High volatility in stock prices – double the average over the past five decades – has coincided with the S&P 500 on track to notch its smallest year-end price change, around 1 percent, since 1970 when it inched down 0.1 percent (“S&P Volatility Double Average as Index Moves Least Since ’70,” by Inyoung Hwang and Alexis Xydias, Dec. 27, 2011, Bloomberg).
By a wide margin, the highest-returning stocks have been those of companies in the so-called defensive sectors – consumer staples, for example, that are less sensitive to economic trends – compared to economy-dependent sectors, Bloomberg reported. So is the glass half full or half empty?
“The combination of a very crowded trade and a market that’s very cheap with a lot of doubters suggests to me the place to put funds is in the market overall,” Andrew Slimmon of Morgan Stanley Smith Barney told Bloomberg.

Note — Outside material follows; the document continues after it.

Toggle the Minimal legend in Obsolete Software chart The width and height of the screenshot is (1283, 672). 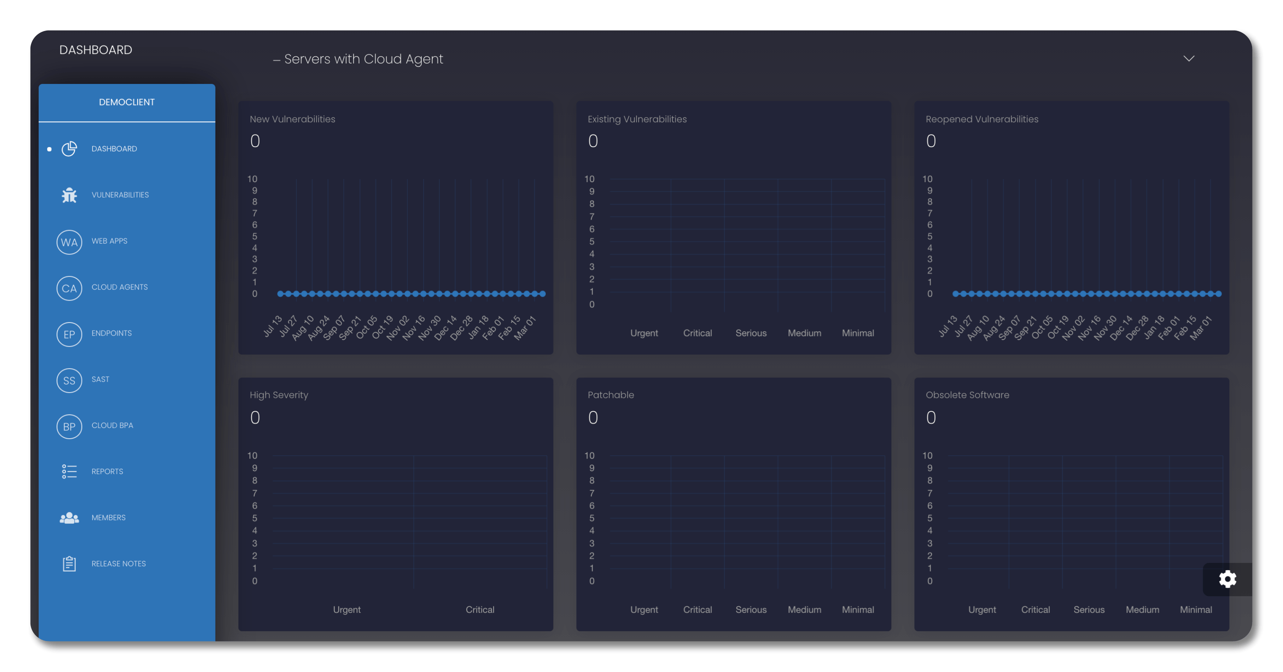pyautogui.click(x=1196, y=609)
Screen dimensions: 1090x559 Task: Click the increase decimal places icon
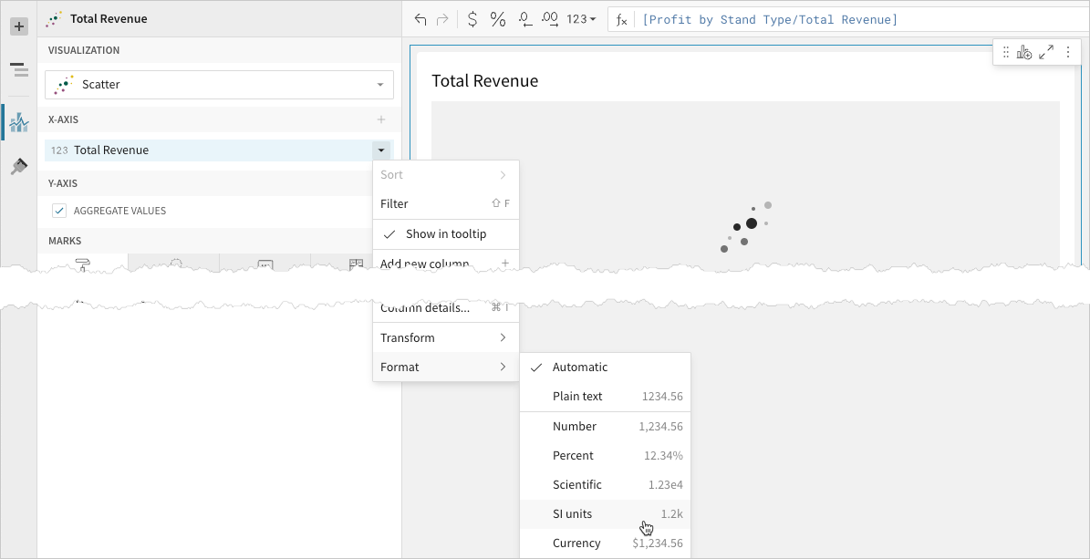pos(550,19)
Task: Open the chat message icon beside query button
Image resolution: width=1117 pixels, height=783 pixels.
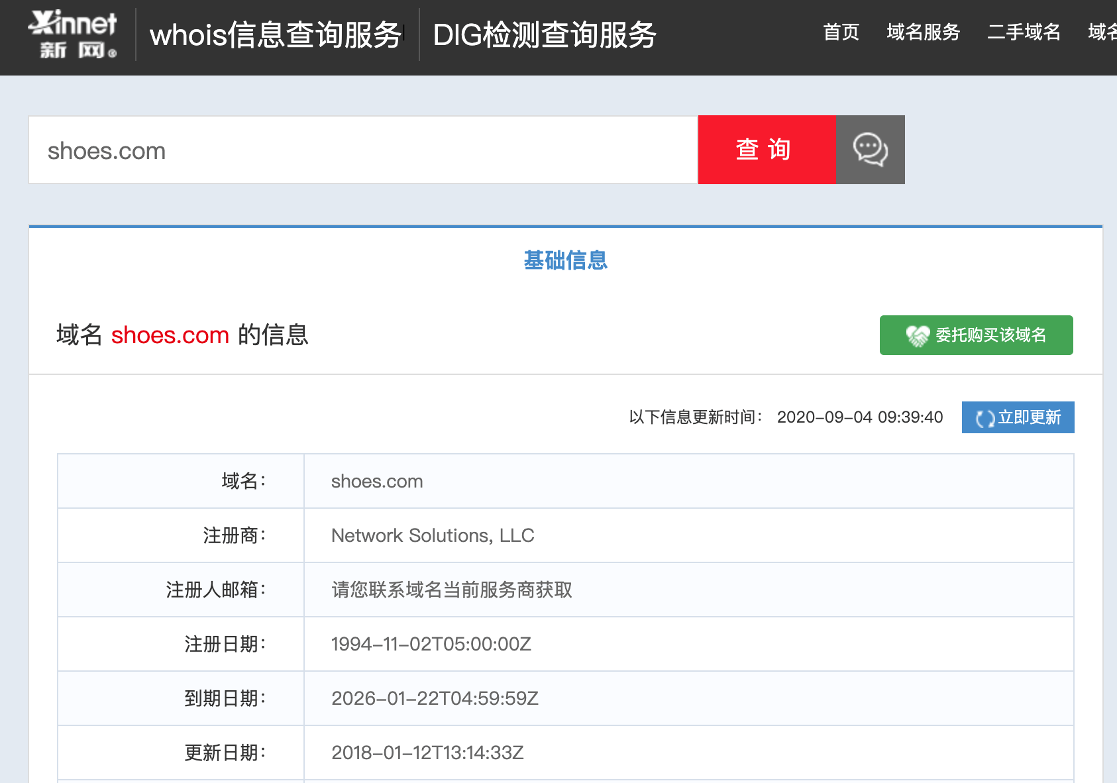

The glass-half-empty crowd argues that the stock market now offers fewer buying opportunities because of the run-up in defensive sectors, Bloomberg notes, but as The Wall Street Journal reports, an economic recovery in the U.S. is hard to ignore as it generates increasingly positive signals (“Data Suggest Recovery Gaining Steam,” by Ben Casselman, Dec. 30, 2011, The Wall Street Journal).
The latest jobs, housing, and manufacturing statistics “suggest that the economic recovery is once again gaining momentum after nearly stalling out earlier this year,” The Journal reported, noting that recession anxiety peaked last summer but now is easing on signs of steady though still slow economic growth.
“We continue to hear people say that the U.S. recovery is fragile, and that’s the wrong word,” Michael Gapen, an economist with Barclays Capital, told The Journal. “It’s durable. It’s just not robust. It’s a moderate expansion.”